また、ユーザーがメールを見なくなっているため、メールを送っても届かないという状況になっています。その結果、いかにして前の前のステージで定期に引き上げるかということに躍起になっているという印象です。そこを例えばLINEやSNSなどメールに替わる手段でユーザーとコミュニケーションを図り、商品やお店を気に入ってもらって定期に進む、ちゃんと理解した上で定期をやる、そういう本来のあるべき形に戻していきたい。でないと定期購入市場は発展しないです。

ただ、現状はネット通販の利用者は増えています。

大局的なところではどんどん成長しています。その中の1つのカテゴリーであるリピートについては、成長はしていますが、その過程で“成長痛”も生まれています。この課題を解決しないと法規制が入ったり規制が厳しくなり、自分で自分の首を絞めることになります。ここを解決すれば、もっともっと成長できると思います。

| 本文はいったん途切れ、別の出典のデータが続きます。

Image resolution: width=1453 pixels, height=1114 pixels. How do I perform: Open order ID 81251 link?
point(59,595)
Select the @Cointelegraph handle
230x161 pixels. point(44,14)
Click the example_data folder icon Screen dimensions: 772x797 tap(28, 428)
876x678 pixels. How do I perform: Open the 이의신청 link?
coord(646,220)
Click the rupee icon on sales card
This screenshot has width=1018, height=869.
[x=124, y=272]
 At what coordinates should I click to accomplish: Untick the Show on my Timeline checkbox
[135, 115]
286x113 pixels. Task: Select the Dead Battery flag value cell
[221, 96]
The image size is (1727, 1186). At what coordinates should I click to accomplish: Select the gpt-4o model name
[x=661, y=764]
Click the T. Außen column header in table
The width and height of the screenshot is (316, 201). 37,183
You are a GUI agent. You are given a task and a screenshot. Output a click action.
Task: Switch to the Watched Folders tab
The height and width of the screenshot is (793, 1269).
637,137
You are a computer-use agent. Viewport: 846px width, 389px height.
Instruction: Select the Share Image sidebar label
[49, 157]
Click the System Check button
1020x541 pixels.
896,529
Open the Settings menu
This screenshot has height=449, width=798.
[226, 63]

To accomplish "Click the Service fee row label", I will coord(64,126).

――そこの部分でテモナがサポートできるのはどういうところでしょうか。

人による啓蒙活動も大事ですし、代替案も重要になります。「こういうやり方をするともっといいですね」ということです。メールでリーチできないのであれば、LINEやSNSを使うとか、あるいは機能面でも定期購入をスキップできたり、解約を受け付けたりすることで、事業者側の運営効率を高めることもできます。電話がつながらなくて解約できないという事例も増えていますので、そうした部分を工夫してネットでも一部受け付けるようにするなど、機能とセットにして説明するようにしています。「便利だな」「お得だな」と消費者が感じないと、定期購入はしません。そこの課題解決につながればいいと考えています。

◇プロフィール

佐川隼人(さがわ・はやと)氏 1980年1月29日生まれ。2000年8月平成コンピュータ株式会社に入社。2007年10月グローバルデベロッパーズジャパン株式会社取締役、2008年6月ZUTTO株式会社取締役。同年10月テモナ株式会社を設立し代表取締役社長に就任、現在に至る。

◇取材後メモ

「当社は一貫して定期購入にこだわります」。今回の取材中に佐川社長がこんな言葉を漏らしました。自身がかつてビジネスモデルを模索している時期に偶然出会った定期購入という販売手法。その出会いをきっかけに佐川社長は定期購入に特化した通販支援システム提供していくことになります。定期購入という手法にこだわりを持つがゆえに、消費者からの苦情が増えていると肌で感じる現状に対して、「あるべき形に戻したい」という気持ちにもなるのでしょうか。構想から3年にして、ついに上場を遂げました。しかし、定期購入市場を発展させるための取り組みはここからがスタートなのかもしれません。